By: Laura Bonilla via Agence France-Presse
Eduardo Costantini picked up the telephone and, without hesitating, offered to pay $3.13 million for a major work by Spanish-born Mexican artist Remedios Varo — the jewel of Christie’s most recent auction of Latin American art.
Costantini, a 72-year-old businessman and collector, and one of the richest men in Argentina with an estimated net worth of $1.2 billion, according to Forbes, is used to shelling out big bucks for his passion.
He founded the Museum of Latin American Art of Buenos Aires (MALBA) in 2001, smack in the middle of Argentina’s devastating financial crisis.
Costantini initially donated all 300 works he owned. Two years later, he resumed collecting and has since placed that private collection at the museum’s disposal.
Today, MALBA has about 800 works, and its primary patron says it has “the largest collection of Latin American art on display, without a doubt” — on par with New York’s Museum of Modern Art.
In an interview with AFP at a luxury hotel in the Big Apple, Costantini described how his decades-old love affair with art led him to create the museum — and how it leads him to drop big money over the phone.
He says the idea for the museum came when he decided he wanted to “give a public and social dimension to what was, at the outset, a personal project.”
Costantini, an elegant man who has worked as a banker, trader and now is solely focused on promoting major real estate projects in Argentina, Uruguay and Miami, first dipped his toe into the world of art buying in his 20s.
At that time, he bought two paintings from a gallery.
Since then, he is constantly searching for the very best works by the best Latin American artists.
Varo’s “Simpatia (La rabia del gato),” or “Affection”– the painting he bought at the Christie’s auction in May — is one of those works.

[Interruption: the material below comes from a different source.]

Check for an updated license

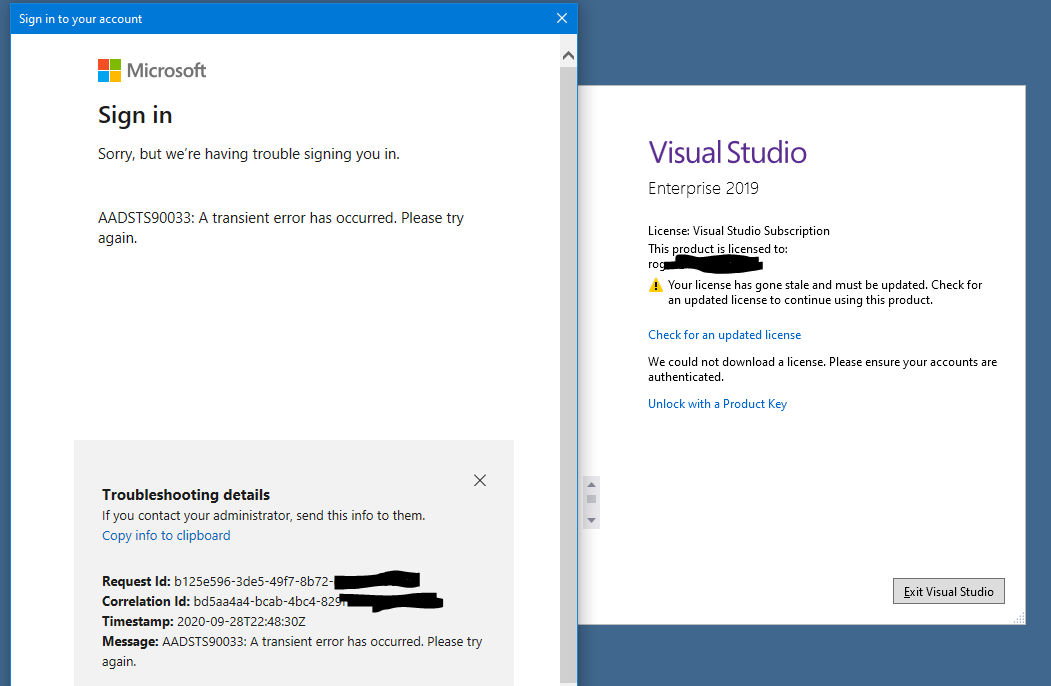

It will be part of a major Varo exhibition at MALBA in March 2020.
‘Record after record’
In 1995, Costantini, the son of an Italian immigrant who arrived in Buenos Aires at the start of the 20th century, paid a record $3.2 million for Frida Kahlo’s 1942 “Self-Portrait with Monkey and Parrot.”
But due to a lack of funds, he opted not to acquire during the same auction the spectacular “Dance of Tehuantepec” (1928) done by the other superstar of Mexican art, Diego Rivera.
When Rivera’s painting again became available at auction 21 years later, he pounced, paying a sum no one had ever offered for a work of Latin American art — “a bit more than $16 million.”
The previous record for Rivera, set in 1995, was hardly more than $3 million.
Kahlo and Rivera, the most famous couple in Latin American art, are now “together — MALBA’s happy spouses,” Costantini says with a smile.
He says he paid “record after record” sum for works from Brazil’s Tarsila do Amaral and Emiliano Di Cavalcanti, or Uruguay’s Joaquin Torres Garcia.
But other items he wanted — by Chile’s Roberto Matta or British-born Mexican artist Leonora Carrington — slipped through his grasp, leaving him with a few bitter memories.
Officially, New York’s MoMA is home to the most expensive piece of Latin American art — Costantini says it paid $18 million for Amaral’s 1928 painting “A lua” (The Moon).
The museum did not confirm the amount when asked for comment by AFP.
But MALBA has another by Amaral — “Abaporu,” which could now be worth more than $40 million, even if Costantini only paid $1.3 million in 1995.
The Argentine collector is thrilled that Latin American art is more and more visible in the world’s top museums, such as the Tate Modern in London or the Pompidou Center in Paris.
Those venerable institutions now have full programs dedicated to acquiring art from the region, he says, adding that he believes the value of such works will only increase with time.
‘Survivors’
In revisiting the multiple financial crises that have crippled Argentina, Costantini says he and other businessmen like him are “survivors.”
And despite a recession that hit last year, sending a third of the country’s population below the poverty line, he says MALBA is still functioning, and holding events.
“How lucky it is!” he says, explaining that he acts as something of a “buffer” for the museum in tough times.